Audiencia Barcelona juzga desde mañana sobresueldos a cúpula CatalunyaCaixa
La Audiencia de Barcelona juzga desde mañana los sobresueldos abonados a la antigua cúpula de CatalunyaCaixa, un proceso en el[…]
La Audiencia de Barcelona juzga desde mañana los sobresueldos abonados a la antigua cúpula de CatalunyaCaixa, un proceso en el que están acusados, entre otros, el expresidente de la entidad Narcís Serra y su exdirector general Adolf Todó, para los que la Fiscalía pide cuatro años de cárcel.
En total, la sección octava de la Audiencia juzgará a un total de 41 miembros del consejo de administración por autorizar "desproporcionados" sueldos a la cúpula de la antigua caja de ahorros pese a la crítica situación que atravesaba la entidad.
La Fiscalía atribuye a un total de diecisiete personas, entre ellas Serra y Todó, dos delitos de administración desleal, para los que pide cuatro años de cárcel, mientras que para otros 24 exdirectivos de CatalunyaCaixa pide dos años de prisión por un único delito de administración desleal.
El Ministerio Público solicita además que los acusados indemnicen al Fondo de Reestructuración Ordenada Bancaria (FROB) con un mínimo de 2,56 millones de euros.
En particular, la Fiscalía centra su atención en dos acuerdos tomados por el consejo de administración de esa entidad financiera, ahora en manos del BBVA: uno adoptado el 19 de enero de 2010, meses antes de que el FROB inyectara 1.250 millones en la caja, y otro posteriormente, el 13 de octubre de 2010.
En ambas reuniones se autorizaron subidas del sueldo fijo y el del variable a los exdirectivos Adolf Todó y Jaume Massana, fichados en 2008, que causaron un perjuicio de unos 1,45 millones, en el caso del primero, y de 1,11 millones, en el del segundo.
"Los acusados, sabedores de la situación de crisis de la entidad o, al menos, en condiciones de conocerla, (...) utilizaron los fondos de una entidad con connotaciones y trascendencia públicas, en beneficio propio y con claro perjuicio para la entidad, lo cual contribuyó a aumentar su grave crisis financiera", argumenta el fiscal.

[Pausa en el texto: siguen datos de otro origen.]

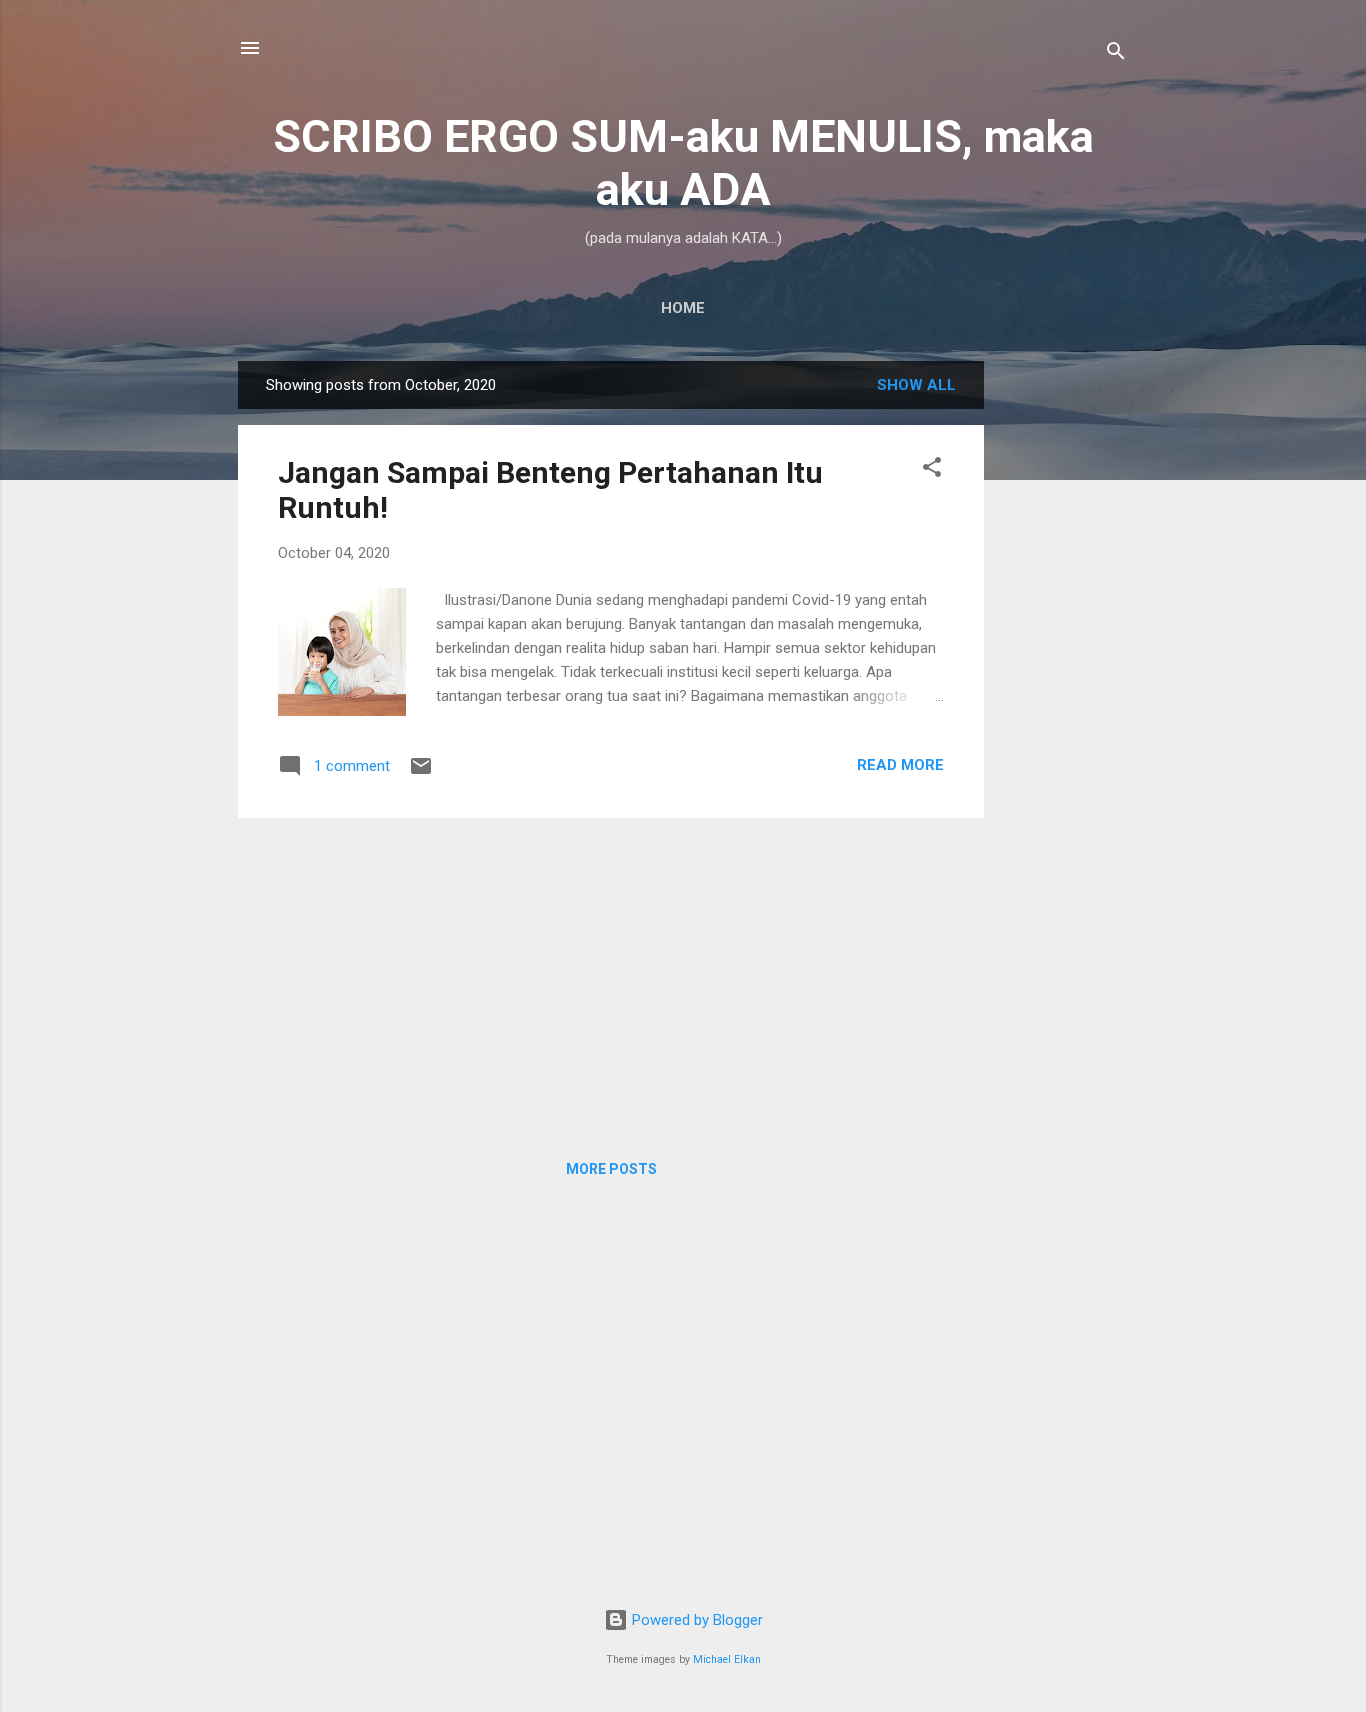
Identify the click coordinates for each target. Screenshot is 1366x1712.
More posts (611, 1169)
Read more (900, 765)
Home (683, 308)
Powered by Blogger (695, 1620)
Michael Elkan (727, 1659)
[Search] (1116, 54)
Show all (916, 385)
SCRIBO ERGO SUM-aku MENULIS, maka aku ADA (683, 163)
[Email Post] (421, 773)
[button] (932, 470)
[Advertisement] (1064, 661)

El expresidente de esta caja Narcís Serra acordó en 2008 la contratación de Adolf Todó como director general y Jaume Masana como consejero delegado con unas condiciones económicas inapropiadas para el momento que atravesaba la entidad, argumenta el fiscal.
Adolf Todó, por ejemplo, obtuvo unos ingresos totales de 4,07 millones entre los años 2008 y 2012, cifra a la que hay que sumar las aportaciones realizadas al plan de pensiones, que sumaron 1,99 millones.
Por su parte, Jaume Massana, nombrado director general de la entidad en 2011 y anteriormente director general adjunto, percibió en ese mismo período una retribución de 2,89 millones de euros y una aportación al plan de pensiones por importe de 633.000 euros, aunque no está acusado porque no formaba parte del consejo de administración de la entidad.
El exministro Narcís Serra, recuerda el fiscal, no sólo tenía un cargo representativo en CatalunyaCaixa, sino que presidía las comisiones y el consejo de administración y tenía "elevados emolumentos" en concepto de dietas.
A partir del año 2007 se estableció un salario para Serra como presidente no ejecutivo, a pesar de no ser preceptiva su fijación, y llegó a cobrar entre 2007 y 2010 más de un millón de euros en concepto de dietas y retribución.
Por otra parte, el juez de la Audiencia Nacional Ismael Moreno mantiene como investigado a Narcís Serra por el presunto perjuicio millonario causado a la entidad a través de operaciones inmobiliarias.
El juez mantiene abiertas las pesquisas por las promociones sospechosas en las que intervino la antigua caja en países como Polonia, y ve indicios de criminalidad también en la actuación de otros cuatro exdirectivos: Josep Maria Loza, Lluís Gasull, Eduardo Aznar y Joan Valls.
Por otra parte, ejercen acusaciones particular y popular en la causa de los sobresueldos el FROB, la Confederación Intersindical de Cajas y la CUP, que además de solicitar cuatro años de cárcel para Serra y Todó piden también tres años para unos 40 miembros del consejo.
Por su parte, la Confederación Intersindical de Cajas solicita seis años de cárcel para Todó por apropiación indebida agravada y otros cuatro por administración desleal, así como cuatro años para el resto de miembros del consejo.
Se han habilitado el jueves y el viernes de esta semana para cuestiones previas, y está previsto que las declaraciones de los acusados empiecen el 11 de octubre y que se alarguen hasta finales de noviembre, en un juicio en el que participarán también técnicos del Banco de España.